L'agilité ne se décrète pas

Le «too big to fail» a été remis en question, toutes les organisations s'accrochant à leur modèle ancien ont été mises à mal, ébranlées. Il y a dans cette année 2020 tous les ingrédients d'une histoire tragique : des protagonistes confrontés à une situation exceptionnelle les plaçant au pied du mur, un risque d'effondrement, et l'intervention d'adjuvants, qui vont sinon apporter le remède du moins laisser entrevoir un début de solution.

Les grandes organisations, telles l'albatros de Baudelaire, sont ralenties par l'inertie naturelle de leurs technostructures. L'agilité ne se décrète pas. Leurs ailes de géant les empêchent de s'envoler rapidement. Il est de facto nécessaire de faire appel à des acteurs extérieurs, des hyper-spécialistes leaders dans leur domaine, alliant expertise analytique et expertise opérationnelle, conseil et mise en œuvre, afin de permettre à ces gros acteurs de s'adapter au nouveau contexte en un temps record, assurant au passage non seulement leur survie, mais facilitant aussi leur nouvel essor.

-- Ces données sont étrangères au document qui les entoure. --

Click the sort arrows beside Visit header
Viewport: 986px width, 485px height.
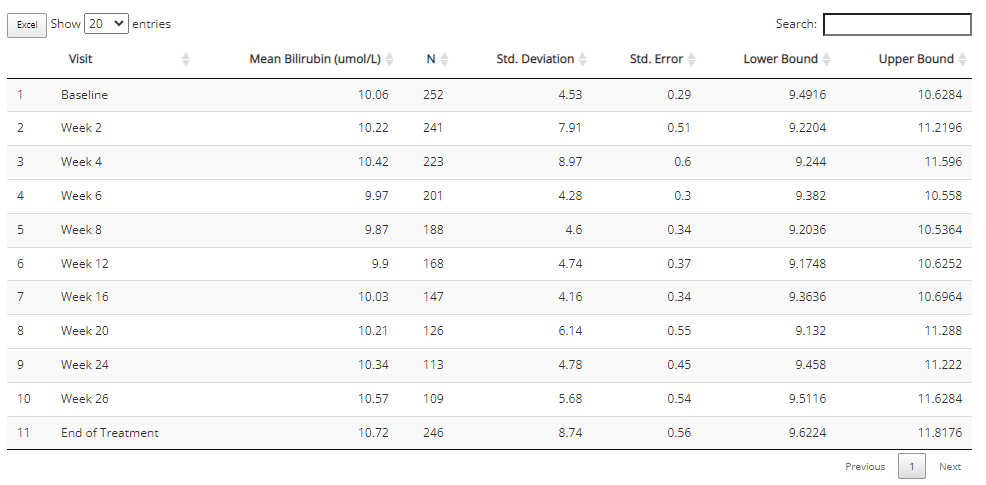pyautogui.click(x=186, y=59)
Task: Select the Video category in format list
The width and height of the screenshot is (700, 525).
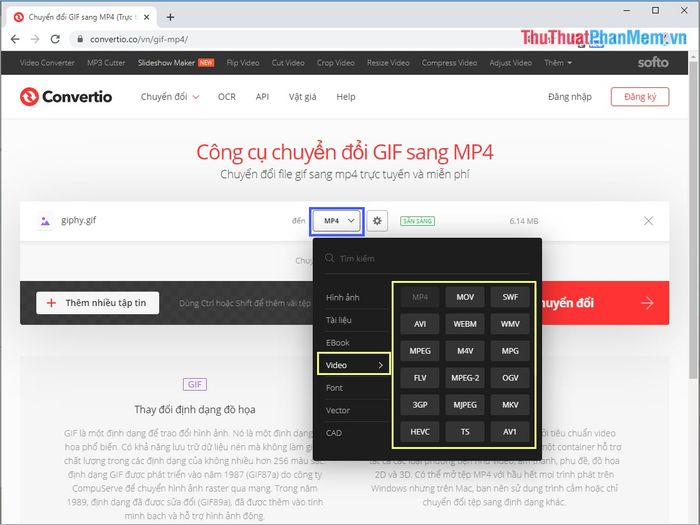Action: [x=354, y=365]
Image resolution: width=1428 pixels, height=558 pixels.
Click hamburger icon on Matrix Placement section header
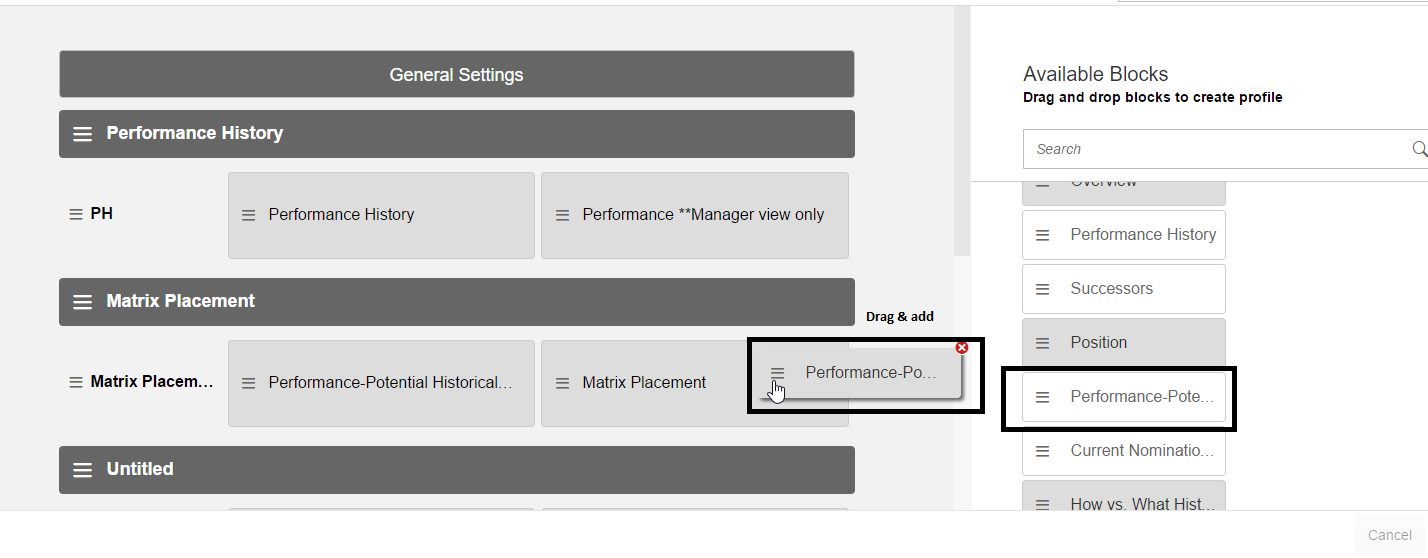coord(83,301)
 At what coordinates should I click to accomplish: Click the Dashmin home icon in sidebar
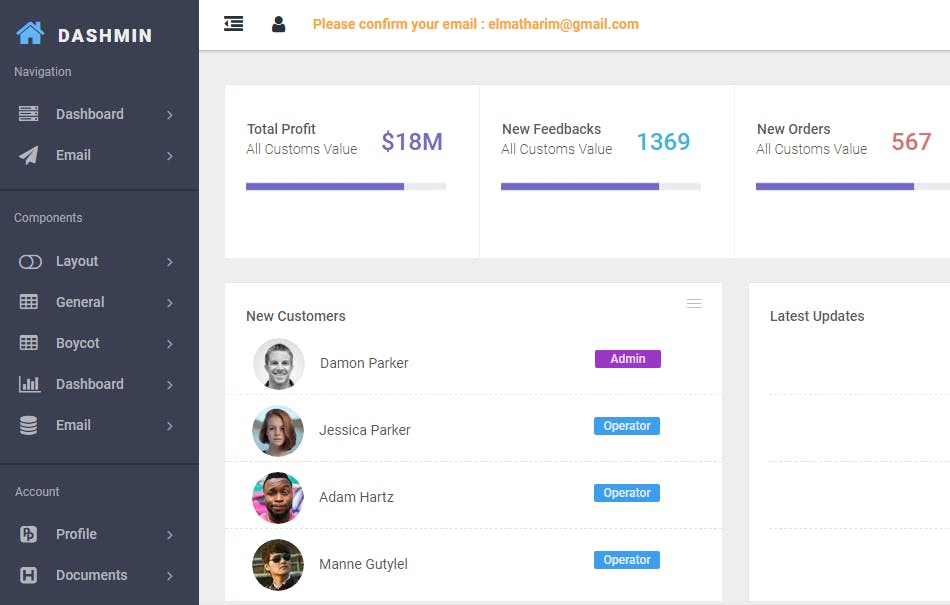(x=32, y=33)
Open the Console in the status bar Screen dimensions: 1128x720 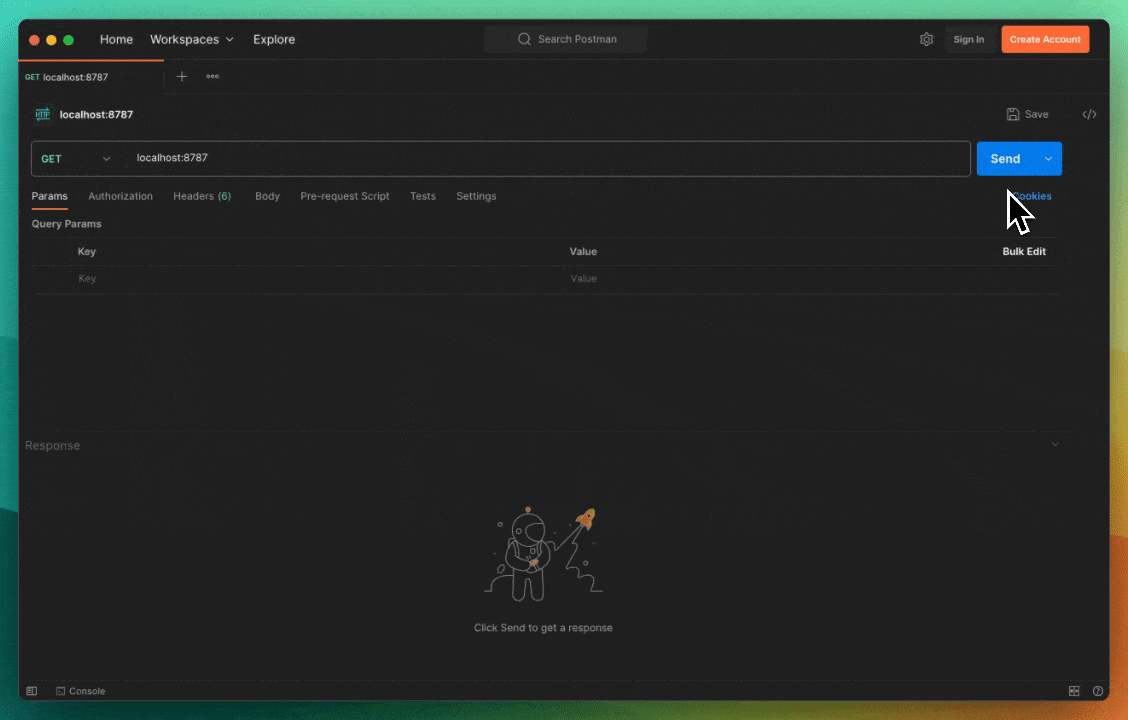[80, 691]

Il en est ainsi de la transformation numérique, elle n'est pas que cosmétique - auquel cas elle ne sert à rien. Il faut à tout prix éviter l'épilogue du Guépard, selon lequel il faut que tout change pour que rien ne change. Il faut réellement tout changer. Grâce aux ressources du numérique. Sans mantra, sans a priori, sans idées toutes faites ou préjugés.

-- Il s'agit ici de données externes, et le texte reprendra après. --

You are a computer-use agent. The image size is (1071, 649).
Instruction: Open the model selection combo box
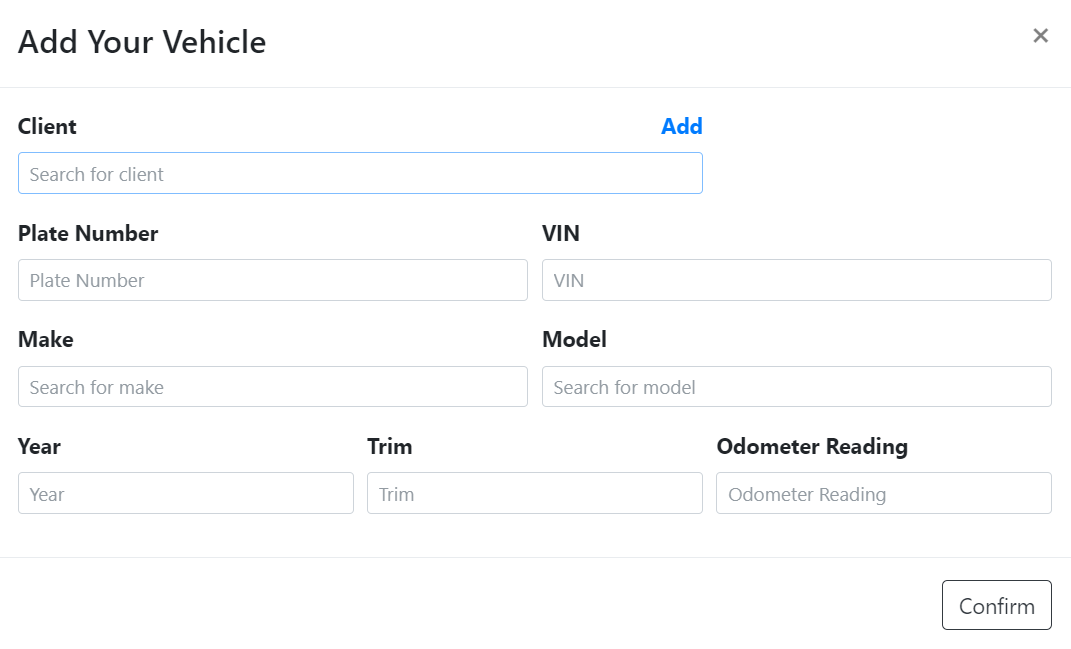click(796, 387)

Chercher à utiliser les GAFAM

A ce titre, on peut déplorer la montée en puissance des GAFAM, qui ont su apporter à leurs clients et utilisateurs des solutions clé en main et, de facto, s'imposer face à l'absence de solutions alternatives. Pour autant, existe-t-il une alternative efficace ? Et n'est-il pas envisageable, par pur pragmatisme, de chercher à utiliser les GAFAM plutôt que s'évertuer à pousser des incantations indignées, intéressantes d'un strict point de vue rhétorique mais sans efficacité d'un point de vue purement opérationnel ? Il est nécessaire de s'appuyer sur l'adversaire pour arriver à ses fins.

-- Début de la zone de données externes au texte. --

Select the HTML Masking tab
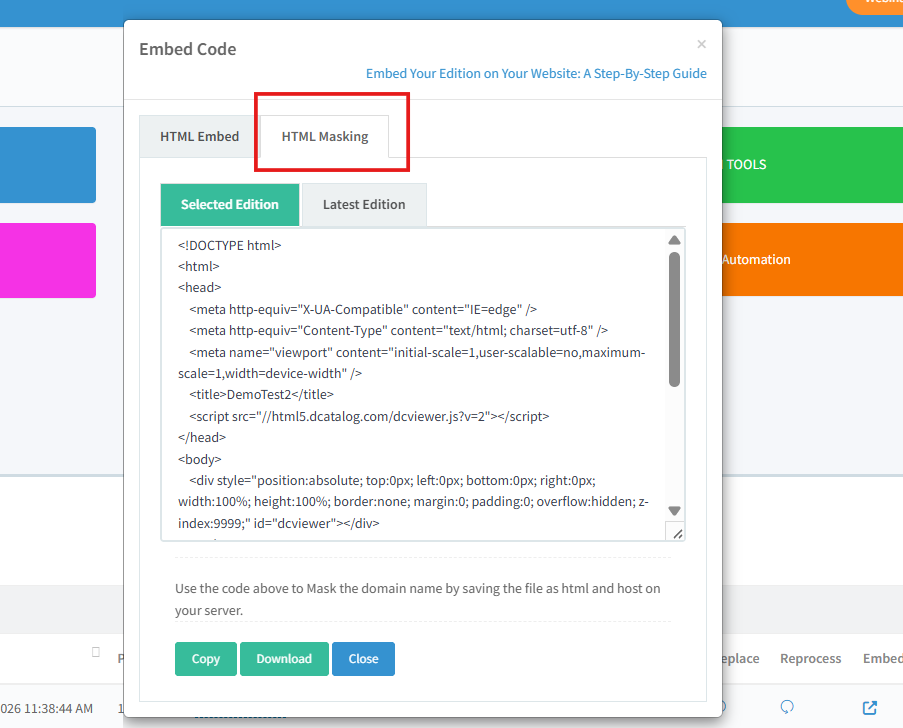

Sun-Tzu l'a formulé dans L'Art de la guerre : «La grande science est de lui [l’adversaire] faire vouloir tout ce que vous voulez qu’il fasse, et de lui fournir, sans qu’il s’en aperçoive, tous les moyens de vous seconder.» Il ne faut en aucun cas se tromper d’ennemi. La valorisation des GAFAM atteint quatre fois celle de l’ensemble du CAC 40, il est vain de les attaquer frontalement. Il est donc nécessaire pour participer à cette accélération de la transformation numérique de travailler sa proposition de valeur : face à des mastodontes hyper-généralistes, il faut se comporter en hyper-spécialistes.

Ne blâmons pas la Covid, prenons le recul nécessaire, même si la sortie de la pandémie est encore incertaine, et considérons-la comme l’un des facteurs qui va permettre au monde de l’entreprise de se transformer radicalement. Le prix à payer aura été élevé. Mais le monde qui en sortira ne peut être que meilleur.